WHAT TO WORK ON: After locating the line with "Image resolution: width=113, height=2576." in the data that follows, return it and every later line exactly, up to and including the line with "Keeping Safe (18, 2438)".

MATERIAL SHOWN:
——————————

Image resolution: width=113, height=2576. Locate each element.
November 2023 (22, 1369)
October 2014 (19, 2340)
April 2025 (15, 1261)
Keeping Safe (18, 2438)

——————————

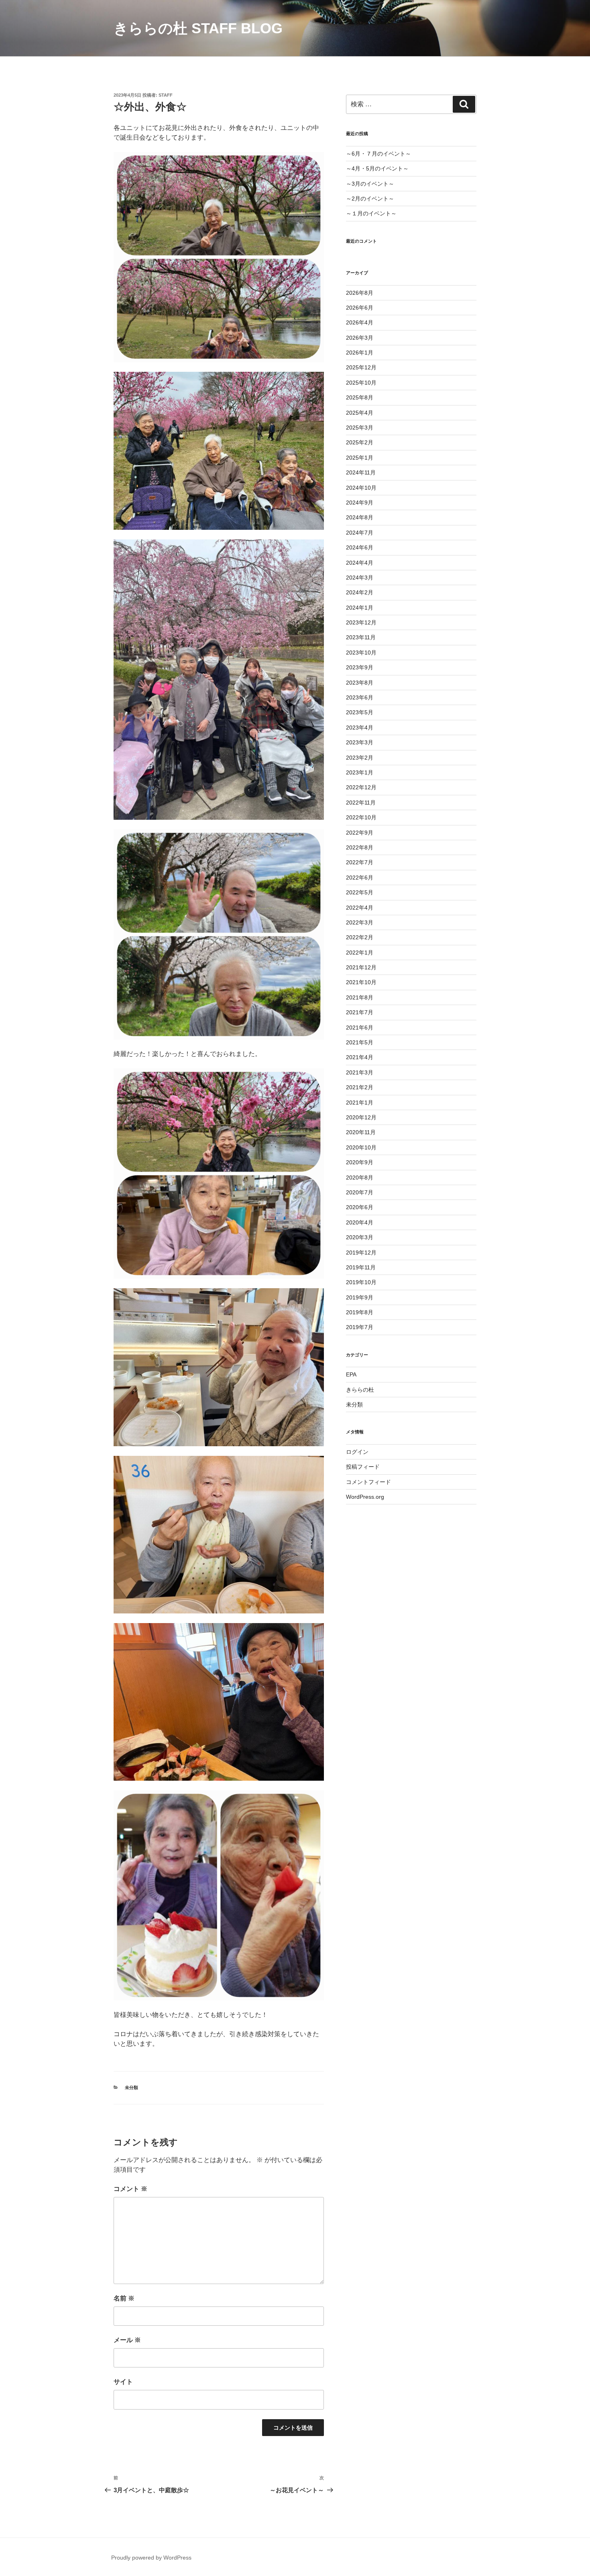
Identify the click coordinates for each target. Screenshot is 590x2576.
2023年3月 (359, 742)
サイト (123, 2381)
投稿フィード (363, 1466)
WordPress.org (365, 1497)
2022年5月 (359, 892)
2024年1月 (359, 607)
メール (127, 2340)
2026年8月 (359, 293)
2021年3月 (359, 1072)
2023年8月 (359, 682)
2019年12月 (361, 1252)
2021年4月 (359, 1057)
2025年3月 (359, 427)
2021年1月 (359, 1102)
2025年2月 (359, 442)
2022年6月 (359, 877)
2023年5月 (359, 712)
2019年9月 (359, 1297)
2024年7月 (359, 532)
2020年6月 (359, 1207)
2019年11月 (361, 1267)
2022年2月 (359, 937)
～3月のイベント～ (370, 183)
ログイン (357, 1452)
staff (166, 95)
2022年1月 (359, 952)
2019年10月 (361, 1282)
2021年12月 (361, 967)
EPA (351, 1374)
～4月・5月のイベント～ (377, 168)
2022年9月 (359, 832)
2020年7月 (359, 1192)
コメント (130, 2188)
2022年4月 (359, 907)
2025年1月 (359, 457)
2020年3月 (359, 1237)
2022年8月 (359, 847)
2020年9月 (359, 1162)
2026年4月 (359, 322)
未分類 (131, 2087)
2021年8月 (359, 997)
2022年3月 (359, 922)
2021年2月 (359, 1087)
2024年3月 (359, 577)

——————————

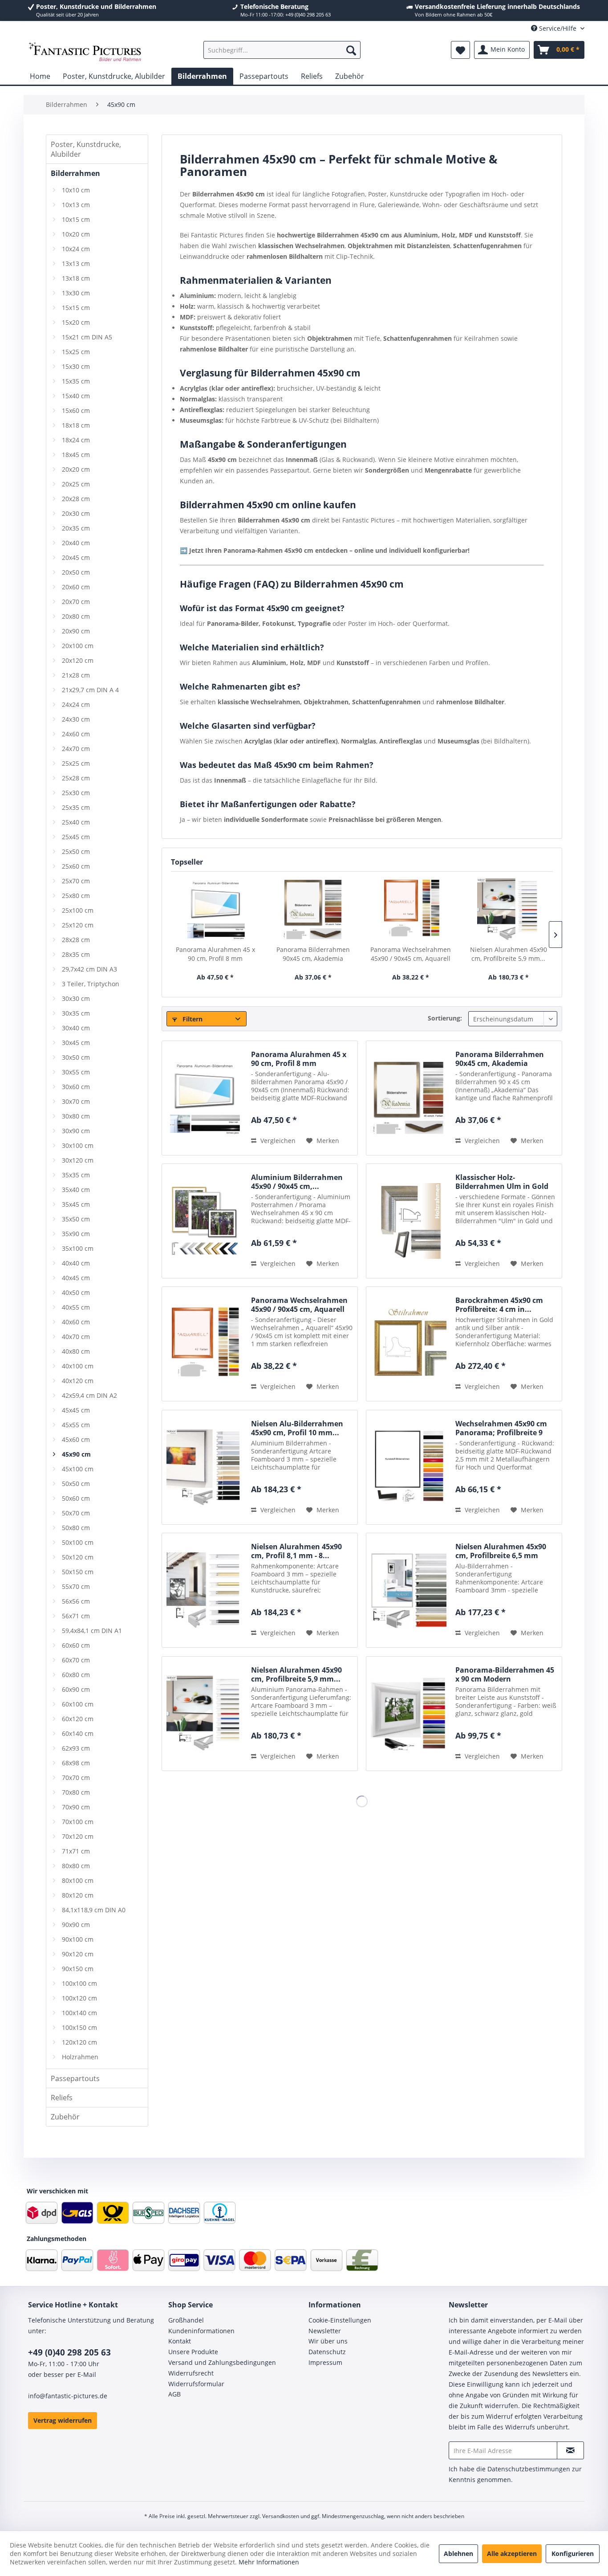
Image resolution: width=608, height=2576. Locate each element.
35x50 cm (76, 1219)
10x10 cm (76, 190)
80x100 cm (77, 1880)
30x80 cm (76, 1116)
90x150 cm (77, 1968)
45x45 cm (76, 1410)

——————————

ANSWER TO THIS PROBLEM:
Image resolution: width=113, height=2576. Locate each element.
November 2023 (22, 1369)
October 2014 (19, 2340)
April 2025 (15, 1261)
Keeping Safe (18, 2438)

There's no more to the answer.